You are viewing a plain text version of this content. The canonical link for it is here.
Posted to issues@spark.apache.org by "Caique Rodrigues Marques (JIRA)" <ji...@apache.org> on 2015/12/03 05:07:11 UTC

[jira] [Commented] (SPARK-8855) Python API for Association Rules

    [ https://issues.apache.org/jira/browse/SPARK-8855?page=com.atlassian.jira.plugin.system.issuetabpanels:comment-tabpanel&focusedCommentId=15037211#comment-15037211 ] 

Caique Rodrigues Marques commented on SPARK-8855:
-------------------------------------------------

I am working on this, but I found a doubt.

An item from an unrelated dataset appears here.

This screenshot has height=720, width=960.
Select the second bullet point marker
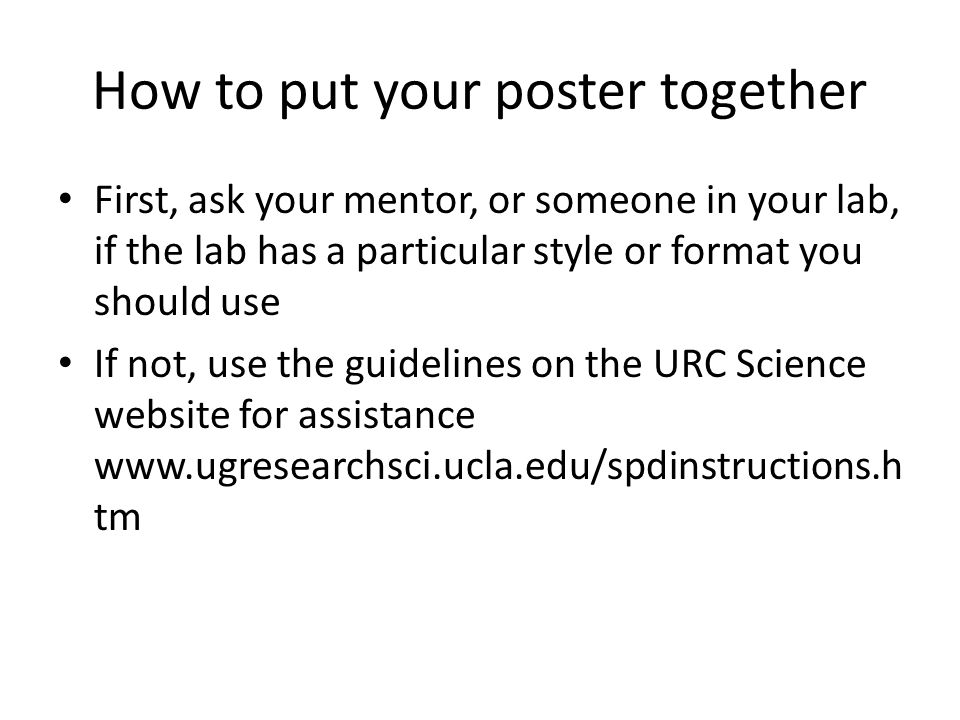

Following the description of the issue, it says that a important method is "FPGrowthModel.generateAssociationRules()", of course. However, is not clear if a wrapper for the association rules it will be in "FPGrowthModelWrapper.scala" and this is the problem.

My idea is the following:
1) In the fpm.py file; class "Association Rules" with one method and a class:
1.1) Method train(data, minConfidence), that will generate the association rules for a data with a minConfidence specified (0.6 default). This method will call the "trainAssociationRules" from the PythonMLLibAPI with the parameters data and minConfidence. Later. will return a FPGrowthModel.
1.2) Class Rule, that will a namedtuple, represents an (antecedent, consequent) tuple.

2) Still in fpm.py, in the class FPGrowthModel, a new method will be added, called generateAssociationRules, that will map the Rules generated calling the method "getAssociationRule" from FPGrowthModelWrapper to the namedtuple.

Now is my doubt, how to make trainAssociationRules returns a FGrowthModel to the Wrapper just maps the rule received to the antecedent/consequent? I could not do the method trainAssociationRules returns a FPGrowthModel. The wrapper for association rules is in FPGrowthModelWrapper, right? Something wrong with the idea?

For illustration, I think something like this in PythonMLLibAPI and in FPGrowthModelWrapper, respectively:
{code:none}
//  PythonMLLibAPI.scala
def trainAssociationRules(
      data: JavaRDD[FPGrowth.FreqItemset[Any]],
      minConfidence: Double): [return type] = {

    val model = new FPGrowthModel(data.rdd)
      .generateAssociationRules(minConfidence)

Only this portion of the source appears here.